So something tells me that I’ve been online for far too long. Spending vast amounts of time sitting at my desk at work entering names and addresses into data bases or searching the internet for airline policies regarding underage kids and so on. Spending far too much time at my computer at home proofreading obscure, academic articles on an even more obscure era of Japanese Esoteric Buddhist History. My eyes hurt. And my lousy posture, hunched over my desk like a gargoyle, makes my back hurt. I look up periodically to notice that the sun is breaking through the fog. Sun breaking through fog in late September, early October, can mean only one thing: that summer is over and autumn has officially arrived. And for some reason, I feel down, I feel isolated, I feel alone.

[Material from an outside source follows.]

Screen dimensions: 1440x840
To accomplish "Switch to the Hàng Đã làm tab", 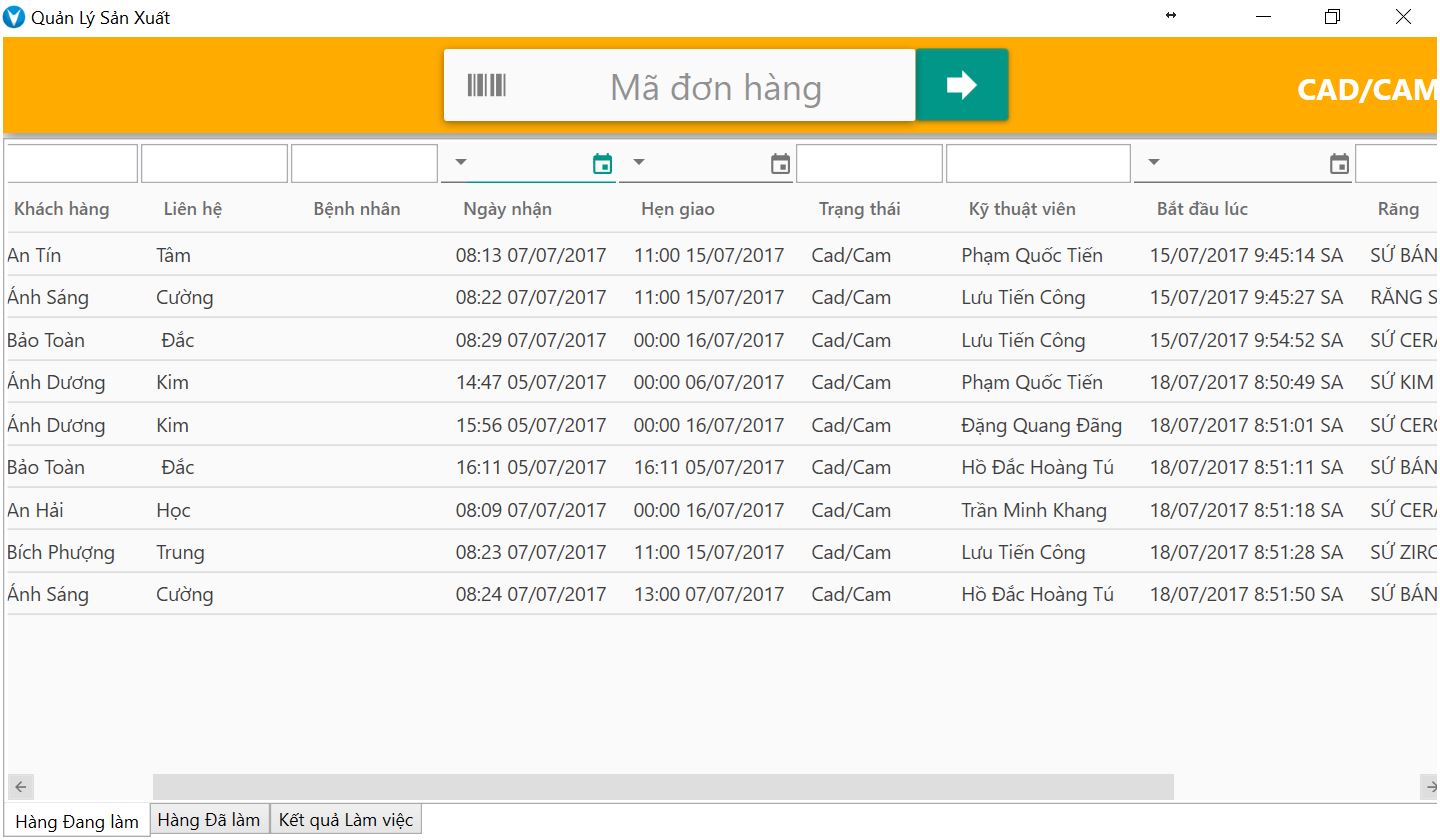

On the one hand I blame too much time online. On the other, I blame the sudden change in the weather. It must be these things, I tell myself, because I have a vast amount of empirical evidence to the contrary that I am neither alone nor isolated. That I’ve got a good amount of friends, people who care about me, people I interact with on a daily basis. But still, I can not shake this feeling.
I can list about a half dozen other people who are feeling the same way right now. Among us, there are feelings of inadequacy, of loneliness, of disconnect from even the people we’ve always felt close to.
There is something oddly comforting about this general feeling of isolation out there in the world. Well, at once comforting and frustrating. It’s comforting because it leads me to believe that the reason for this feeling is something larger than any one person’s personal psychology. But that’s frustrating because if we’re all feeling the same way then we must have a way to connect with each other which would ultimately end this feeling of disconnect. For whatever reasons, we all feel the need to be alone, to lean into it, to be introspective. I have to believe that this is a good thing. I have to believe that in the end we’ll come out of it stronger, healthier, more self-assured.
Emotional states are, just like everything else, temporary. And, just like anything else, moments to learn and grow.